Hope in the Face of Violence

makeshift-memorial-outside-sandy-hook-school

 

In my previous post, Light in this Present Darkness, I described some of the factors that contribute to the violent social milieu in which we live, and which make mass killings more likely.  I also spoke about the need for us to awaken to what is at stake and to commit ourselves to doing what we can to help bring about a more compassionate world.

This post is an excerpt from Chapter 7, “The Infernal Whirlwind:  Violence, Terror, and War” from my book, Shaking the Gates of Hell.  It continues on with the above themes and spells out why our strategies for both personal and social change need to be grounded in nonviolence:

We know some of the factors that contribute to violence among human beings, and can seek to alleviate them, but we cannot fully comprehend the human capacity for cruelty and malevolence. We do not know what it is in the human heart or psyche that makes a Holocaust or Hiroshima or Rwanda [or Shady Hook] possible. As Os Guinness says, “In the face of such wickedness, explanations born of psychology, sociology, economics, or politics are pathetically inadequate.” Although faith can help us struggle with the meaning and implications of violence, nothing can “explain” it.  Evil is a dark mystery, interpreted theologically through concepts such as original sin or the Fall...

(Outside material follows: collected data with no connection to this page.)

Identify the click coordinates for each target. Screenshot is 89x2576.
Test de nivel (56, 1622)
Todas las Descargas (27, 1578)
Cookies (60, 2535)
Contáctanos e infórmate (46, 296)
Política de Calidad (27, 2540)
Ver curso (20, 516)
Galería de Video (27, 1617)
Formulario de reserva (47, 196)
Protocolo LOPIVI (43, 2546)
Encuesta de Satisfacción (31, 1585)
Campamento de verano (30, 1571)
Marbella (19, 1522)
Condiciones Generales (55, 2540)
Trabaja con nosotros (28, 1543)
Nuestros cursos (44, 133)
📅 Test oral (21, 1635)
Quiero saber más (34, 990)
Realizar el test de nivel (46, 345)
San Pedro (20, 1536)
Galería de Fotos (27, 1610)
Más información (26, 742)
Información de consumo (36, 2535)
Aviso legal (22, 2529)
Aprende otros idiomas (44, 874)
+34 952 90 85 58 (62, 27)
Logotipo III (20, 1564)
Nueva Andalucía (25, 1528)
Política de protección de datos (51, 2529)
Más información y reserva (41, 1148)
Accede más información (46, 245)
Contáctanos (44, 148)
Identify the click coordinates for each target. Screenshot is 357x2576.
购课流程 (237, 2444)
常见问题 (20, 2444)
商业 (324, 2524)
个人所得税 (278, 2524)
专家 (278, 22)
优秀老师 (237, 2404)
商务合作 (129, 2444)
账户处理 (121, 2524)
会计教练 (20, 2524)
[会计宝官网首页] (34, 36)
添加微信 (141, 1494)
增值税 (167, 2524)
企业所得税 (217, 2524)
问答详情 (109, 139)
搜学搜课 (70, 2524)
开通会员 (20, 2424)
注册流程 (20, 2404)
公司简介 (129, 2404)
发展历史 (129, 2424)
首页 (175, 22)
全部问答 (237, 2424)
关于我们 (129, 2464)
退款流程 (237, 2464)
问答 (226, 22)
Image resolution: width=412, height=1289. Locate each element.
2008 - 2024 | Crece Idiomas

“Much of our history has been written in blood and unless things change, it looks like it will continue to be. Unless we change course, we create an increasingly violent society and an increasingly dangerous world…  At the back of our minds is a sense of unease, for we know that we are complicit, that somehow, without even wanting to, we give our consent to the present violent and unjust order.

That is why resistance to the dominance paradigm is so vital to faith, for the sake of our own spiritual well-being as well as for the sake of others and the well-being of the whole. A key to maintaining one’s humanity is to speak out against evil and to take a stand for truth, compassion, beauty, and love. And that is why resistance must be based in the principle of nonviolence—otherwise it simply perpetrates the vicious cycle of violence at work in our world today.

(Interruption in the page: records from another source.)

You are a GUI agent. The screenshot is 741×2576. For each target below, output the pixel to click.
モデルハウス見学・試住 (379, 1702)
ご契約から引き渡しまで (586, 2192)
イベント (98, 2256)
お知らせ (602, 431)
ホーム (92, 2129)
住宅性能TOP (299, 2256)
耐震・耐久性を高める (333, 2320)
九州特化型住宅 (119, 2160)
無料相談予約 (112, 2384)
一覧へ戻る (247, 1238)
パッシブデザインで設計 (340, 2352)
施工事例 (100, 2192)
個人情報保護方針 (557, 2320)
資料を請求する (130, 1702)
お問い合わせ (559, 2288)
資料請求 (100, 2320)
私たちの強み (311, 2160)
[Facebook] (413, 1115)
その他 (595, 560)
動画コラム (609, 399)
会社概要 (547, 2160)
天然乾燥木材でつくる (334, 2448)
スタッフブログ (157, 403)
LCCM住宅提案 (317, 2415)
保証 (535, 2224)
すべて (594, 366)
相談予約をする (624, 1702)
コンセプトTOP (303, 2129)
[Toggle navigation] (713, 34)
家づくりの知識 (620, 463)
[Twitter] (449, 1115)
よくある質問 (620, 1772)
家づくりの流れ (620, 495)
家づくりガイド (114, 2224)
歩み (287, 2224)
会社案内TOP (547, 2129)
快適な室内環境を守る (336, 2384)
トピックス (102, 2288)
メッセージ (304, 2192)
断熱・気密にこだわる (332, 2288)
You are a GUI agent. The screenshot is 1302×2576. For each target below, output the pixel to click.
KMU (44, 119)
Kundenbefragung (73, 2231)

According to Ken Butigan, nonviolent resistance is “a form of embodied social change that actively and persistently challenges violent and unjust conditions, structures, or policies through non-injurious means.” He goes on to say: “Nonviolent resistance is a process for challenging violence, but even more deeply it is an embodied practice that helps to free us from our faith in violence. . . . Nonviolent resistance is a spiritual practice and a way of being at the service of conversion, the transformation of ourselves, our communities and our world.”

Our only hope as a species is for a deep transformation of worldview and values that extends to our institutions and systems—in short, a spiritual renewal that motivates people to join with others to work for peace and to seek justice for all creation. Is such change possible? No one knows, but we can choose to step out in faith.

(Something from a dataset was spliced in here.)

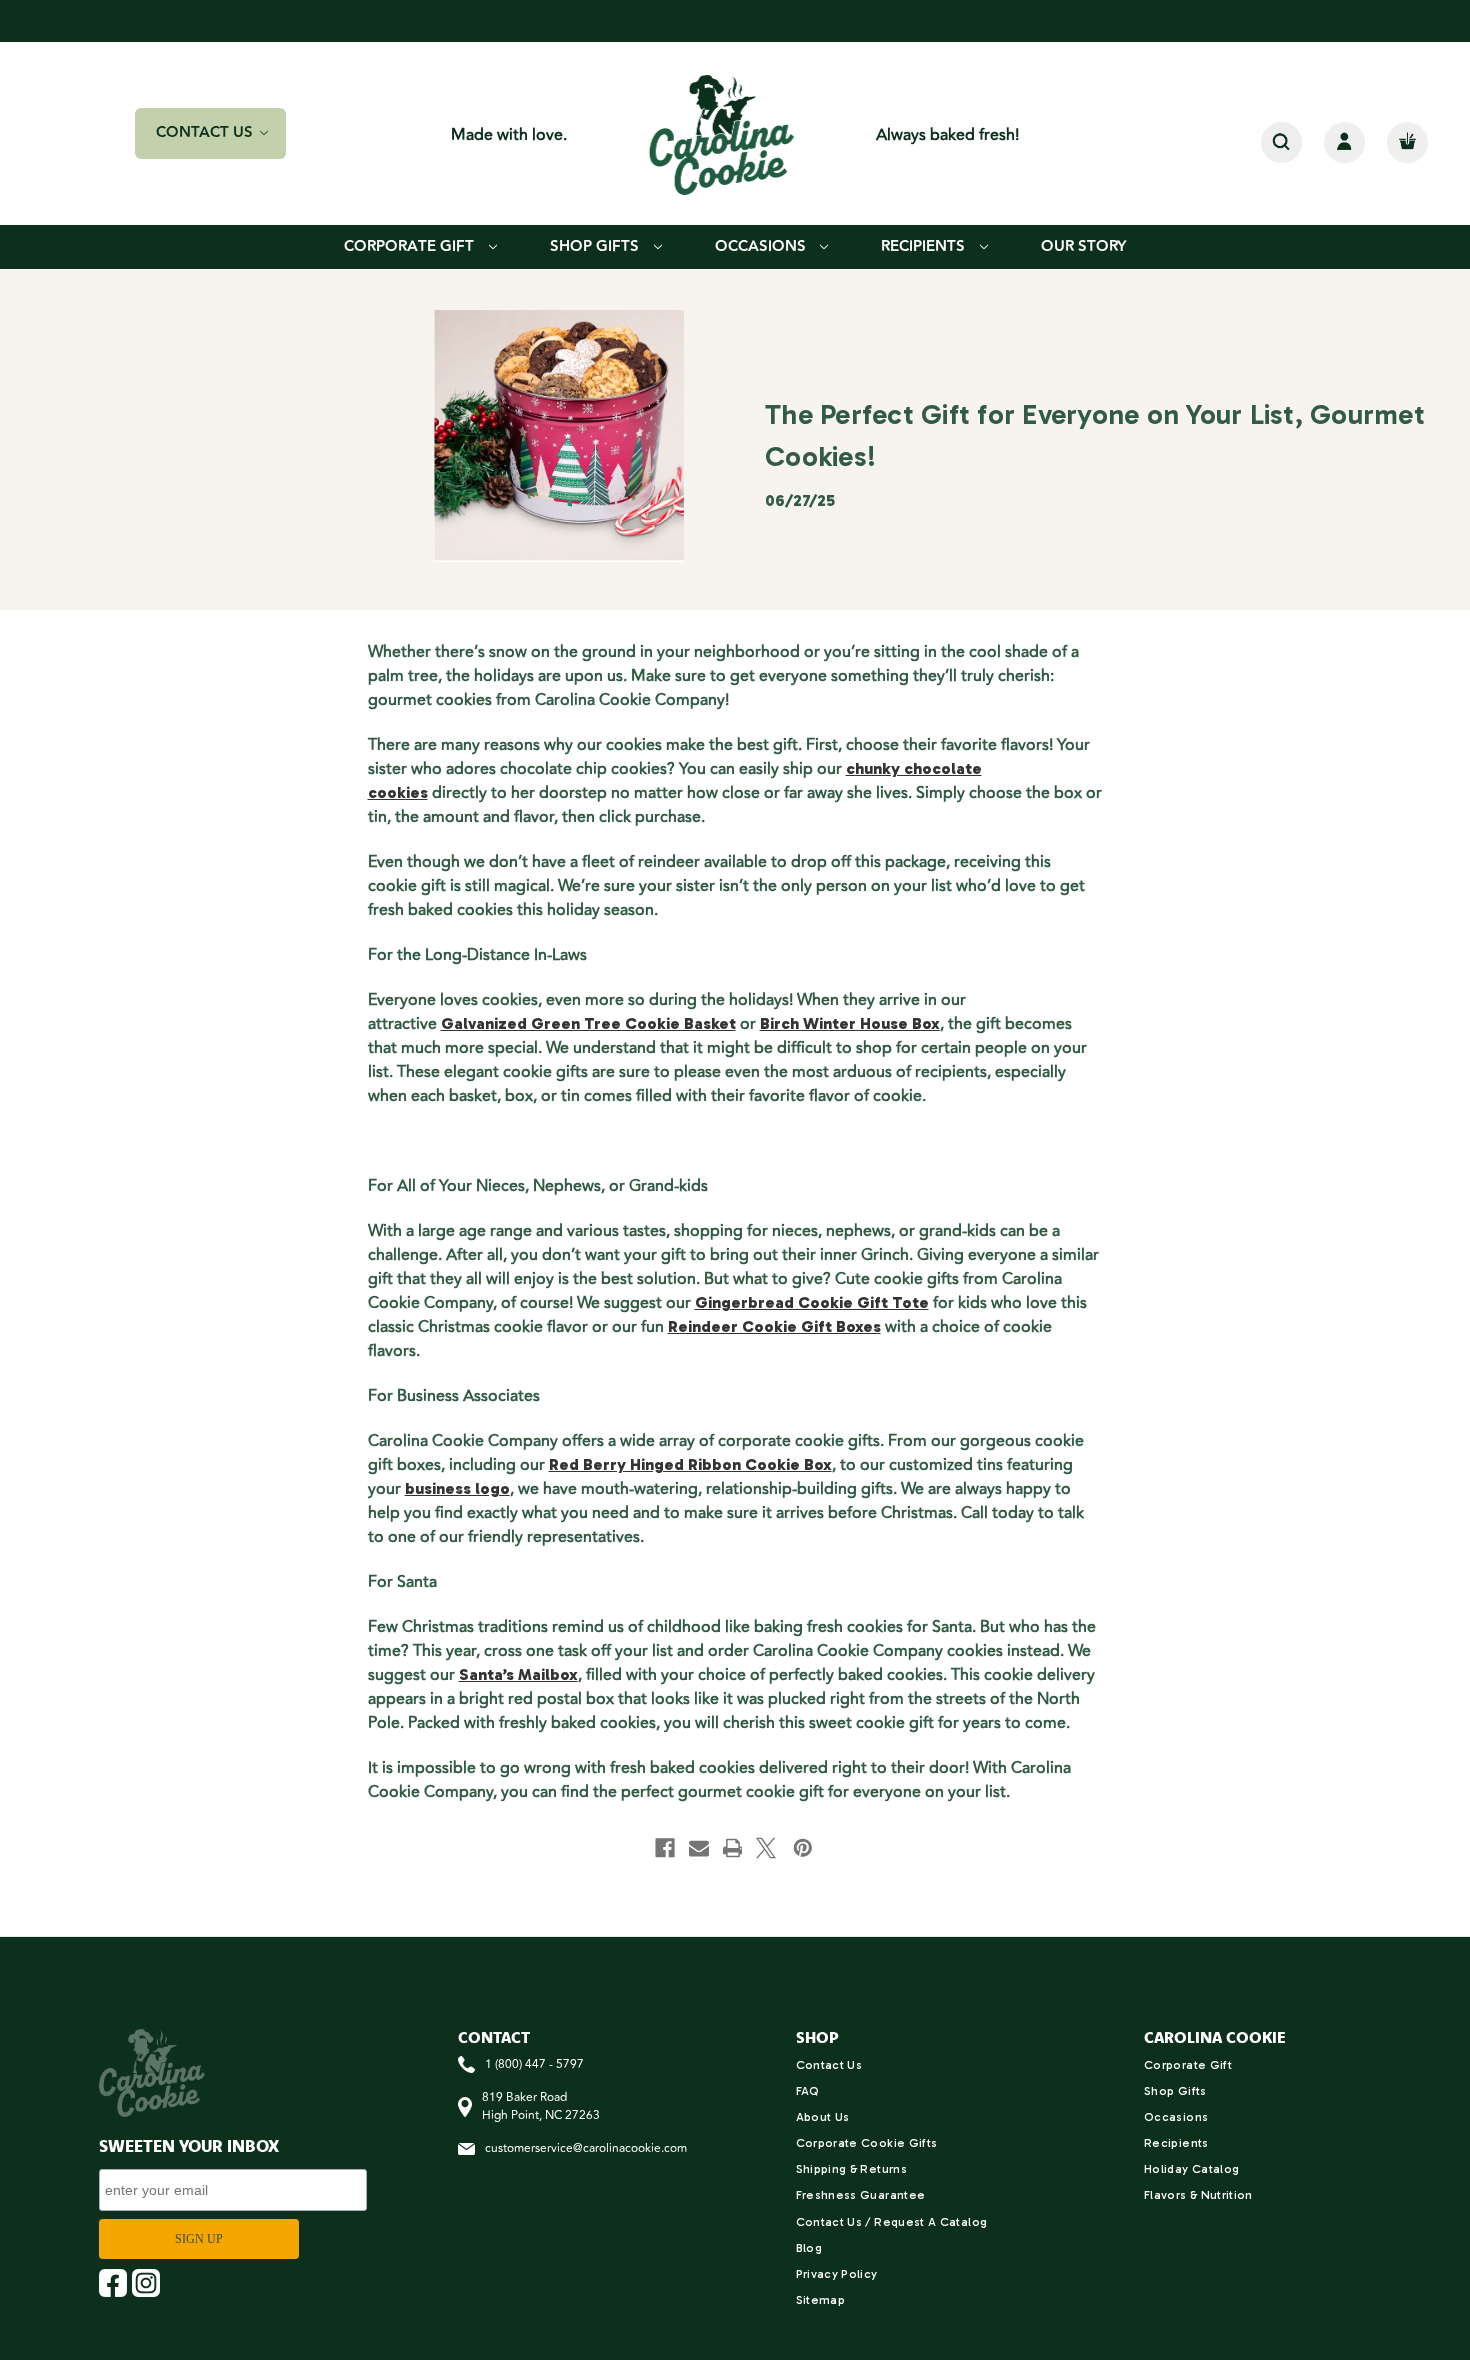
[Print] (733, 1848)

In the words of Walter Wink: “The image of God, so near to extinction under the suffocating terrors of civilization, still holds out the possibility of change. We will never build a utopia on earth—but will we take that one gigantic, necessary step out of the system of power into a system of human values? The whole creation is on tiptoe, waiting.”

(An excerpt from Shaking the Gates of Hell:  Faith-Led Resistance to Corporate Globalization.)